You simply ... disobey. Peaceably, yes.
Respectfully, of course. Nonviolently,
absolutely. But when told how to think or what
to say or how to behave, we don't. We disobey
social protocol that stifles and stigmatizes
personal freedom.
I learned the awesome power of disobedience
from Dr. King ... who learned it from Gandhi,
and Thoreau and Jesus and every other great
man who led those in the right against those
with the might.
Disobedience is in our DNA. We feel innate
kinship with that Disobedient spirit that tossed
tea into Boston Harbor, that sent Thoreau to
jail, that refused to sit in the back of the bus,
that protested a war in Vietnam.
In that same spirit, I am asking you to disavow
cultural correctness with massive disobedience
of rogue authority, social directives and
onerous law that weaken personal freedom.
But be careful ... it hurts. Disobedience
demands that you put yourself at risk. Dr.
King stood on lots of balconies. You must be
willing to be humiliated ... to endure the
modern-day equivalent of the police dogs at
Montgomery and the water Cannons at Selma.
You must be willing to experience discomfort.
I'm not Complaining, but my own decades of
social activism have taken their toll on me. Let
me tell you a story.
A few years back I heard about a rapper
named Ice-T who was selling a CD called "Cop
Killer" celebrating ambushing and murdering
police officers. It was being marketed by none
other than Time/Warner, the biggest
entertainment conglomerate in the world.
Police across the country were outraged.

◇ ◇ ◇

- **Check your understanding**:
a – In the passage on disobedience, rewrite the paragraph beginning "But be careful ... it hurts" as a short bulleted list that keeps its main points.
b – According to the passage on disobedience, which company was marketing the CD "Cop Killer"?
c – Resume the passage on disobedience, picking up after its final sentence.

- **Information**:

◇ ◇ ◇

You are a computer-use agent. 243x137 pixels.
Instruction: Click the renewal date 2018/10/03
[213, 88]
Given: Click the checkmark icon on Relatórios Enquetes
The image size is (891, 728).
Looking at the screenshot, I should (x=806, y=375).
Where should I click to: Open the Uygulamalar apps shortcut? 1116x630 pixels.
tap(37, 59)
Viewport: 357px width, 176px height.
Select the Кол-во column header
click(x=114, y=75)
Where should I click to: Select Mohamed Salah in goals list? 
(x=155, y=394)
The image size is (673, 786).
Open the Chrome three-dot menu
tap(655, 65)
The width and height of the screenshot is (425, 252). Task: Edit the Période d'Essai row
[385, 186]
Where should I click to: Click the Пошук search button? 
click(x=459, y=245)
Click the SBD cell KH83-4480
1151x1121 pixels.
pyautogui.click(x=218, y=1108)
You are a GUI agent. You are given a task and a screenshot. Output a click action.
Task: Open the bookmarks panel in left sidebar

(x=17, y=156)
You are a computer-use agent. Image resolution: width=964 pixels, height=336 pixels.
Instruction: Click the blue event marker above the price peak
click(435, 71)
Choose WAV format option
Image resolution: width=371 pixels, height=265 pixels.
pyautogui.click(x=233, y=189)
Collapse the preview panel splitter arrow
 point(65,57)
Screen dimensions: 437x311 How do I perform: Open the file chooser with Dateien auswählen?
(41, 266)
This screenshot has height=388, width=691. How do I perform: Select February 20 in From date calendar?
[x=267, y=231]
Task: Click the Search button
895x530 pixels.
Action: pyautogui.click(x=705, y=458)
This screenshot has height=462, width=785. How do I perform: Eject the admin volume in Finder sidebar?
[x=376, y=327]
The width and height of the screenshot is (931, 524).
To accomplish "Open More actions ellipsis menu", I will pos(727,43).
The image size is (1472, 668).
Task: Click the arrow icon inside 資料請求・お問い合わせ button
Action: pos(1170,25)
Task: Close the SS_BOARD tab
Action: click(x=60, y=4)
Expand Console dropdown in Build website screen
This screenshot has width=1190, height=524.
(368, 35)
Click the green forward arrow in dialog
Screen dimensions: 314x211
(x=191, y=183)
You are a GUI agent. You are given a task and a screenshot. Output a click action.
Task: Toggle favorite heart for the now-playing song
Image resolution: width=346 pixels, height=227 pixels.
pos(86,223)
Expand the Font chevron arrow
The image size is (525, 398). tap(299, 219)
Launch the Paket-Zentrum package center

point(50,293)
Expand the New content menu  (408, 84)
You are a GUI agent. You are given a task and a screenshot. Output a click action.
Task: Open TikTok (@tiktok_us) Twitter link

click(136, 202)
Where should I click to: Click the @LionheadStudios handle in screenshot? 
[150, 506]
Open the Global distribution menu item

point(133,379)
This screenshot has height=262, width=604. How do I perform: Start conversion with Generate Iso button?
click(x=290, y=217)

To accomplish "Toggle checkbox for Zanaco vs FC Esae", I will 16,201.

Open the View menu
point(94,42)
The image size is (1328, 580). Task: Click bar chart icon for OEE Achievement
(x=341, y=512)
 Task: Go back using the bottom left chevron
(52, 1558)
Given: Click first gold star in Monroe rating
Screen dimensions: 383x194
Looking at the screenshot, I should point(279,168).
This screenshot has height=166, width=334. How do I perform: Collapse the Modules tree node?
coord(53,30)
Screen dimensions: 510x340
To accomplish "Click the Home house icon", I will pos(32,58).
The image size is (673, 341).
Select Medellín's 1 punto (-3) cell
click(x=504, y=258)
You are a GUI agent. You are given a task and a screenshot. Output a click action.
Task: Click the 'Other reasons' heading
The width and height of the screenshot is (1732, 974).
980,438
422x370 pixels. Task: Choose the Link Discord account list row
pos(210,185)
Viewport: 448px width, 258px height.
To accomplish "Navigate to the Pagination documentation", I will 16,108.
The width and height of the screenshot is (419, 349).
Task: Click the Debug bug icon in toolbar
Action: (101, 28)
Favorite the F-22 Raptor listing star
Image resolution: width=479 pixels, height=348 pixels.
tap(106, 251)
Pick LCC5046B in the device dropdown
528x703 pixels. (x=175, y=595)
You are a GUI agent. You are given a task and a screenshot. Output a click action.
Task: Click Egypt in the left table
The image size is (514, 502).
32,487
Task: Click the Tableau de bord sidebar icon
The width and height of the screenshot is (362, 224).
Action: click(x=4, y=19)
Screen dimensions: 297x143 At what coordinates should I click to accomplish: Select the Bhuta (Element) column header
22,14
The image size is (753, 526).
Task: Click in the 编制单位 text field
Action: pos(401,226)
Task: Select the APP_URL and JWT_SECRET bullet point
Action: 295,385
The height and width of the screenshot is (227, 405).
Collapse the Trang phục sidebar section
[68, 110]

◇ ◇ ◇

- **Results of the tasks**:
a –
- Disobedience hurts and requires putting yourself at risk.
- Dr. King stood on many balconies.
- You must be willing to be humiliated and to face the modern-day equivalent of the police dogs at Montgomery and the water cannons at Selma.
- You must be willing to experience discomfort.

b – Time/Warner, the biggest entertainment conglomerate in the world.

c –
Rightfully so-at least one had been murdered.
But Time/Warner was stonewalling because
the CD was a cash cow for them, and the media
were tiptoeing around it because the rapper
was black. I heard Time/Warner had a
stockholders meeting scheduled in Beverly
Hills. I owned some shares at the time, so I
decided to attend.
What I did there was against the advice of my
family and colleagues. I asked for the floor. To
a hushed room of a thousand average
American stockholders, I simply read the full
lyrics of "Cop Killer" -- every vicious, vulgar,
instructional word.
"I GOT MY 12 GAUGE SAWED OFF
I GOT MY HEADLIGHTS TURNED OFF
I'm ABOUT TO BUST SOME SHOTS OFF
I'm ABOUT TO DUST SOME COPS OFF..."
It got worse, a lot worse. I won't read the rest of
it to you. But trust me, the room was a sea of
shocked, frozen, blanched faces. The
Time/Warner executives squirmed in their
chairs and stared at their shoes. They hated me
for that. Then I delivered another volley of sick
lyric brimming with racist filth, where Ice-T
fantasizes about sodomizing two 12-year old
nieces of Al and Tipper Gore. "SHE PUSHED
HER BUTT AGAINST MY ...."
Well, I won't do to you here what I did to
them. Let's just say I left the room in echoing
silence. When I read the lyrics to the waiting
press corps, one of them said "We can't print
that." "I know," I replied, "but Time/Warner Ěs
selling it."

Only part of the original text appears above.